JURNALINDONESIA.CO – Puluhan dokter yang tergabung Ikatan Dokter Indonesia (IDI) Kota Pangkalpinang, bersama perawat, apoteker, dan tenaga kesehatan menggelar aksi damai di depan Pengadilan Negeri Pangkalpinang, Kamis (4/12/2025) pagi.
Aksi itu bersamaan sidang perdana terdakwa dr Ratna Setia Asih SpA, dokter spesialis anak yang bertugas di RSUD Depati Hamzah Pangkalpinang.
Sidang tersebut digelar di PN Pangkalpinang, yang dihadiri langsung dr Ratna.
Dokter Ratna didakwa melakukan malpraktik yang menyebabkan pasien anak Aldo Mardani (10) meninggal dunia, akhir Desember 2024 lalu.
Para dokter ini menyebut dr Ratna adalah korban kriminalisasi.
Untuk itu, dr Ratna harus dibebaskan dari semua dakwaan dan mengembalikan nama baiknya.
Hangga, Kuasa Hukum dr Ratna mengatakan aksi damai ini menjadi bukti dukungan terhadap rekan sejawat yang mengalami kriminalisasi.
“Tidak ada alasan lain, Dokter Ratna harus bebas dari dakwaan ini, karena jelas kasus ini dipaksakan sejak awal,” kata Hangga.

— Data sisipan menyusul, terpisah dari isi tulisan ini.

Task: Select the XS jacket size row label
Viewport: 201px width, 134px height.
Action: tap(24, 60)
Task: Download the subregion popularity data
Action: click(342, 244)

Sementara, Anggota Biro Hukum Pembinaan dan Pembelaan Anggota (BHP2A) Pengurus Besar (PB) IDI, dr Agus Ariyanto SH MH mengatakan, dr Ratna melakukan tugasnya sebagai tenaga medis.
“Upaya yang dilakukan adalah ikhtiar untuk membantu, bukan untuk membunuh. Semaksimal mungkin menyelamatkan pasien,” kata dr Agus.
Menurutnya dr Ratna berniat untuk menolong pasien namun justru mengalami kriminalisasi.
PB IDI menurutnya akan mengawal kasus ini dan mendukung dr Ratna mendapatkan keadilan.
“Apa itu, ya bebas murni. Dokter Ratna tidak bersalah,” ujarnya.
Dia menyebutkan, Pengurus Besar Ikatan Dokter Anak Indonesia (IDAI) juga menyatakan tindakan dr Ratna sesuai standar profesi.